We can create an initial visualization of the relationship between automation risk and education level.

autovsedu <- data %>% 
  group_by(typicaled) %>% 
  summarise(medianwage = mean(A_MEDIAN),
            averageprobability = mean(probability))

legend_ord2 <- levels(with(autovsedu, reorder(typicaled, -averageprobability)))

ggplot(data=autovsedu, aes(x = reorder(typicaled, -averageprobability), y = averageprobability)) +
  geom_col(aes(fill=typicaled)) +
  ggtitle("Likelihood of Job Automation by Education Level") +
  xlab("Education Level")+
  ylab("Likelihood of Job Automation") +
  labs(fill="Education Level") +
  scale_fill_discrete(breaks=legend_ord2) +
  theme_minimal() +
  theme(axis.text.x=element_blank())

There is a rather clear correlation between level of education and automation risk: those who are more educated are better protected from automation.

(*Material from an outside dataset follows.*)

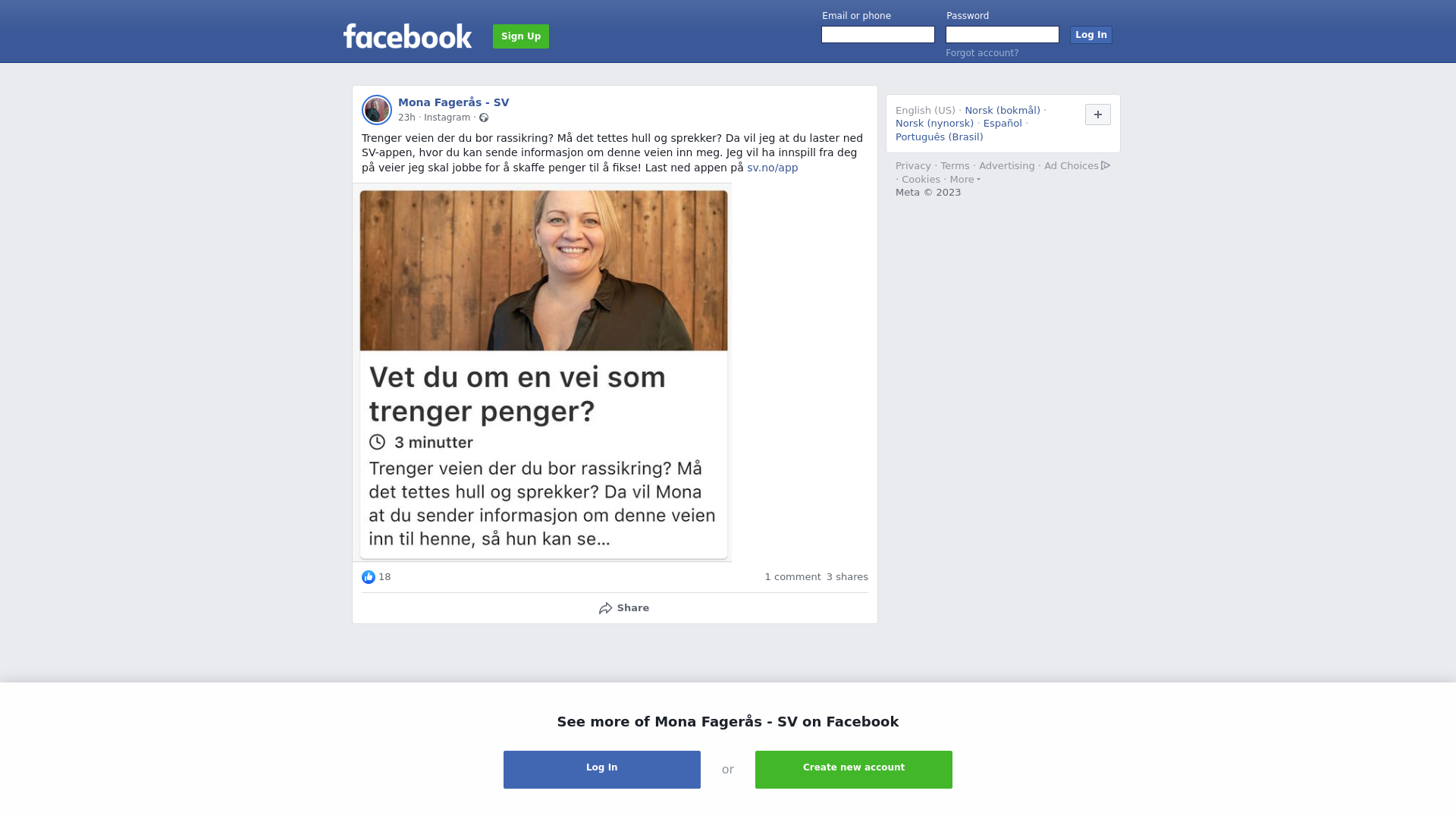Click Create new account button

pyautogui.click(x=854, y=770)
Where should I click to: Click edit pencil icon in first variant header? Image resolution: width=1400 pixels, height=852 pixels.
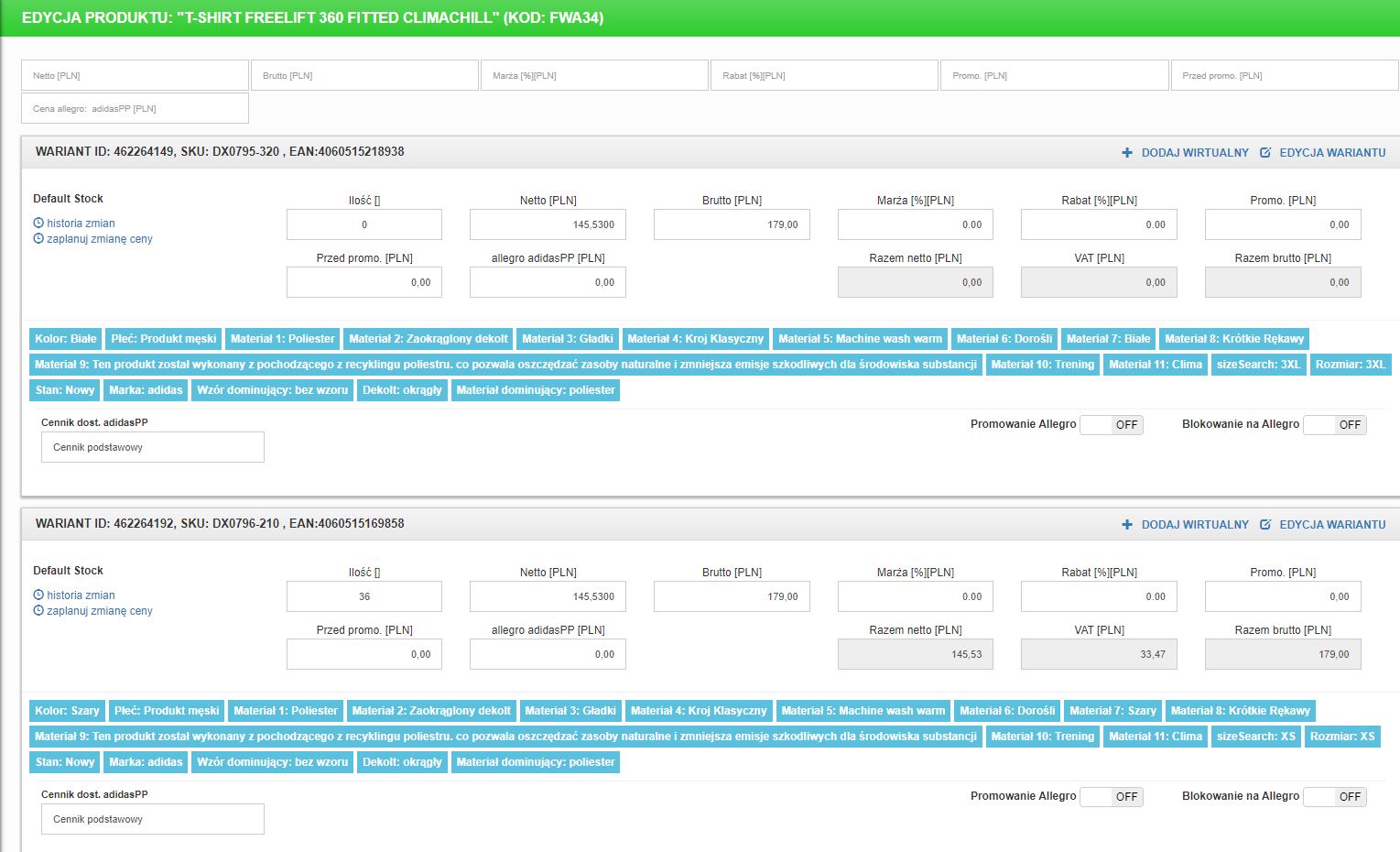(1265, 153)
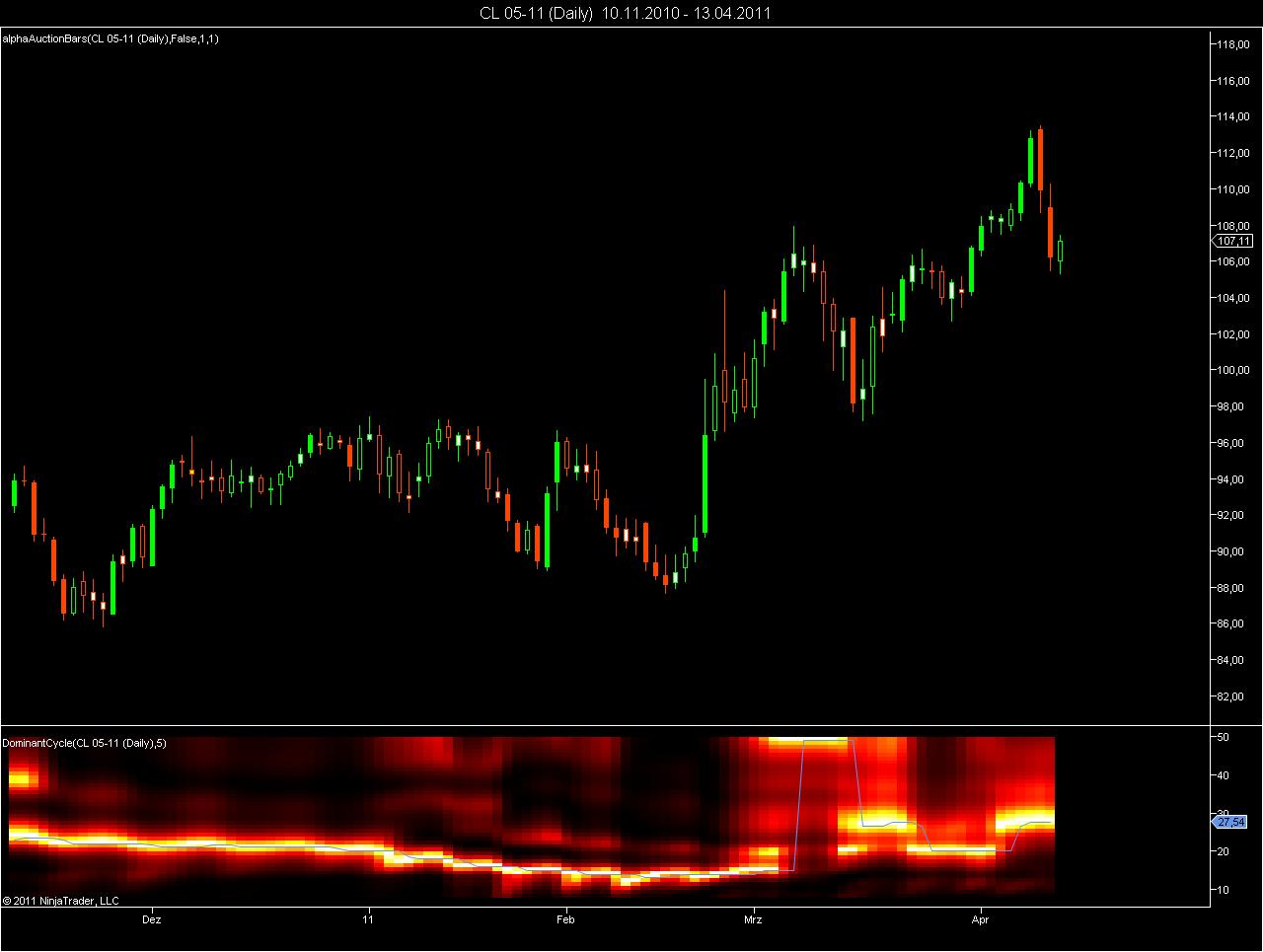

We can then visualize this relationship by individual occupation:

ggplot(data=data) +
  geom_point(mapping=aes(x=A_MEDIAN, y=probability, size=TOT_EMP, alpha=1/10, col=typicaled))+
  scale_size(range = c(1, 20)) +
  ylim(-.01,1) +
  xlab("Median Income") +
  ylab("Probability of Automation") +
  ggtitle("Likelihood of Job Automation vs Median Income") +
  labs(size="Total Employment", col="Education Level") +
  labs(alpha=NULL) +
  guides(alpha=FALSE) +
  theme(legend.text = element_text(colour="black", size = 10)) +
  guides(col = guide_legend(override.aes = list(size=5))) +
  theme_minimal()

With labels, a final look:

data$occupation <- toTitleCase(data$occupation)

ggplot(data=data) +
  geom_point(mapping=aes(x=A_MEDIAN, y=probability, size=TOT_EMP, alpha=0.05, col=typicaled))+
  geom_smooth(aes(x=A_MEDIAN, y=probability), method="lm", se=FALSE) +
  scale_size(range = c(1, 20)) +
  ylim(-.05,1.05) +
  xlim(25000,200000) +
  xlab("Median Income") +
  ylab("Probability of Automation") +
  ggtitle("Likelihood of Job Automation vs Median Income") +
  labs(size="Total Employment", col="Typical Education Level") +
  labs(alpha=NULL) +
  guides(alpha=FALSE) +
  theme(legend.text = element_text(colour="black", size = 10)) +
  guides(col = guide_legend(override.aes = list(size=5))) +
  theme_minimal() +
  geom_label_repel(aes(A_MEDIAN,probability,label=occupation),subset(data, A_MEDIAN > 175000 & probability < .05), label.size=.5, label.r=.05, size=2.5, nudge_y = .05, nudge_x= -10000) +
  geom_label_repel(aes(A_MEDIAN,probability,label=occupation),subset(data, A_MEDIAN == 21030), label.size=.1, label.r=.01, size=1, nudge_y = 0,nudge_x=0) +
  geom_label_repel(aes(A_MEDIAN,probability,label=occupation),subset(data, A_MEDIAN == 24540), label.size=.1, label.r=.01, size=1, nudge_y = 0,nudge_x=0) +
  geom_label_repel(aes(A_MEDIAN,probability,label=occupation),subset(data, A_MEDIAN > 100000 & probability > .90), label.size=.5, label.r=.05, size=2.5, nudge_y = -.05,nudge_x=10000) +
  annotate("text", x = 165000, y = 1.03, label = "Highest salary,\n highest automation risk", size=3, fontface=2) +
  annotate("text", x = 165000, y = -0.035, label = "Highest salary,\n lowest automation risk", size=3, fontface=2) +
  annotate("text", x = 45000, y = -0.035, label = "Lowest salary,\n lowest automation risk", size=3, fontface=2) +
  annotate("text", x = 45000, y = 1.03, label = "Lowest salary,\n highest automation risk", size=3, fontface=2)

Conclusions

Using the dataset I’ve used in this project, researchers Carl Frey and Michael Osborne predicted that 47% of jobs are at risk of automation over the next couple decades.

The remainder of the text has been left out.